The Japanese Civil Aviation Bureau (JCAB) and Japanese Business Aviation Association (JBAA) announced on October 21 that the county is implementing new charter operations regulations based on FAA Part 135 standards.
“Japanese authorities today much more recognize the value of business aviation in our country,” stated Hiroshi Higashiyama, representative director for Universal Aviation in Japan and managing director of the Japanese Business Aviation Association. “The JBAA has been working to make Japan the world standard for business aviation growth.”
“The Japanese have been working hard to ease their regulations for foreign charter operations. In fact, prior to this there were no specific regulations for business aircraft charters or private business aircraft other than it was highly restricted,” explained Lex den Herder, v-p of government and industry affairs at Universal Weather and Aviation (Booth No.
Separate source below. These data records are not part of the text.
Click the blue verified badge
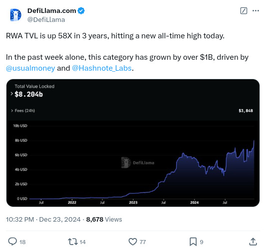 click(81, 10)
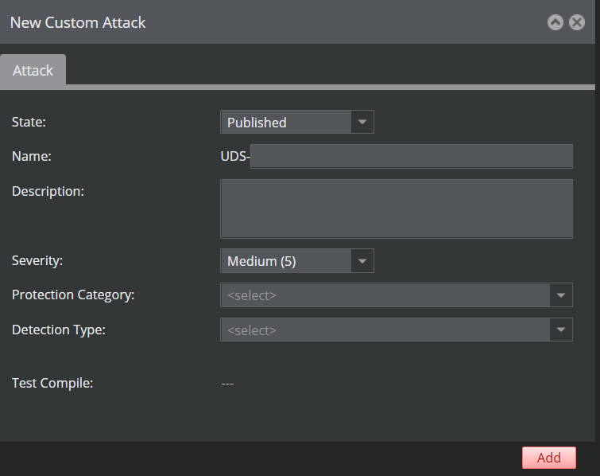The height and width of the screenshot is (476, 600).
Task: Click the UDS- name prefix text
Action: (235, 156)

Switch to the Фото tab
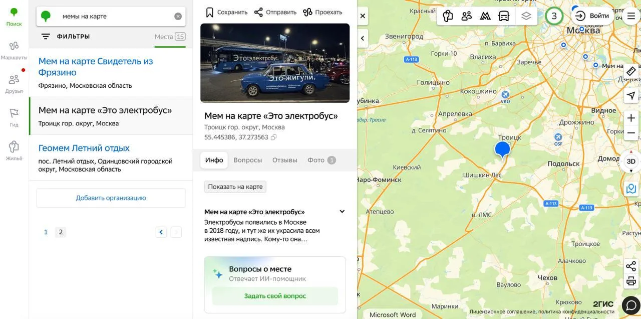coord(321,160)
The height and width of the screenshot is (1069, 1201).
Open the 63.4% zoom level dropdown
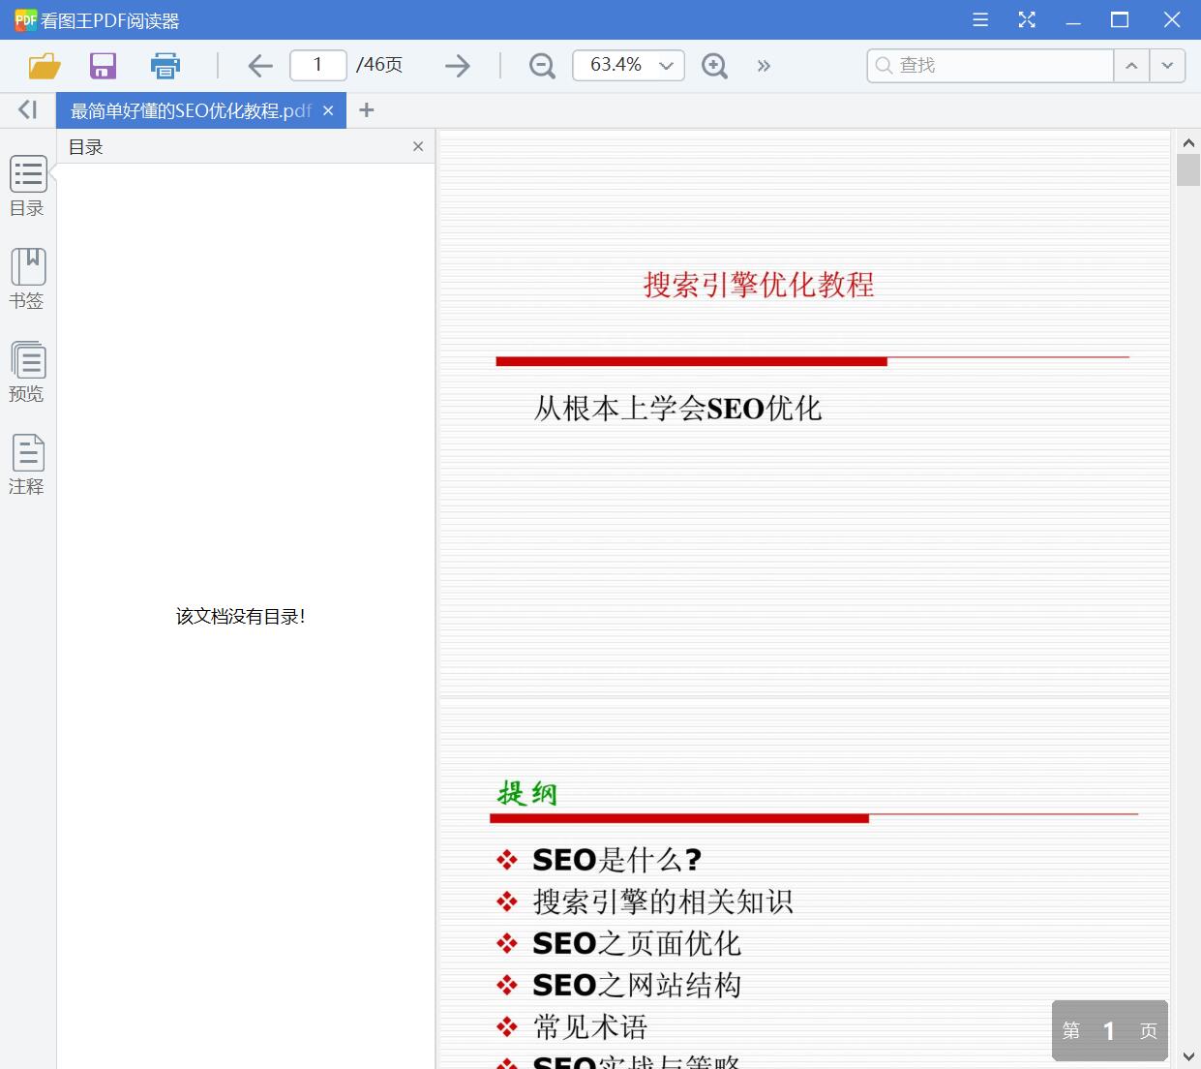click(x=666, y=66)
C11016). “Along with open access, new rules now permit charter operators to make multiple flights within the country.”
Higashiyama stressed that while Japan’s cabotage rules regarding charter operations are loosening there are still tight restrictions. “You can bring passengers in and drop off in-country,” he said. “But you cannot pick up additional passengers and carry them to other cities in Japan.”
As for the structure of the new rules, said JBAA director and special advisor Kirk Tamura, “They are very much the same as Part 135. Technically, the Japanese authority [JCAB] is not changing the law itself, they are just putting in their own standards.”
To avoid any misunderstandings, Tamura-San said that foreign charter operators should check with their third-party provider or Japan-based ground handler, such as Universal Avition, regarding the new rules.
The new rules also reduce the lead-time for obtaining permits for non-ICAO registered aircraft to three-days. “In the past, permits had a lead-time of 10-days,” den Herder said. “For emergency trips that are for business purposes only, the permits can be obtained in as little as 24 working hours. This is another great win for business aviation around the world,” den Herder said. “Its success is the result, once again, of a cooperative effort between Japanese officials and business aviation leadership.”
While it is probably the biggest forward-step Japan has ever taken with regards to an open skies policy, it is not going to be the last. “This is the first step of the growth of general aviation in Japan,” Higashiyama said. “More flexibility in the infrastructure will help it grow. We will have the Olympics in 2020, and by that time we have to be more open. This is the important first step.”
“Business aviation is small now in Japan,” Tamura said. “We are expecting this deregulation effort to bring in many more business aircraft operating in Japan along with welcoming more operations from overseas.”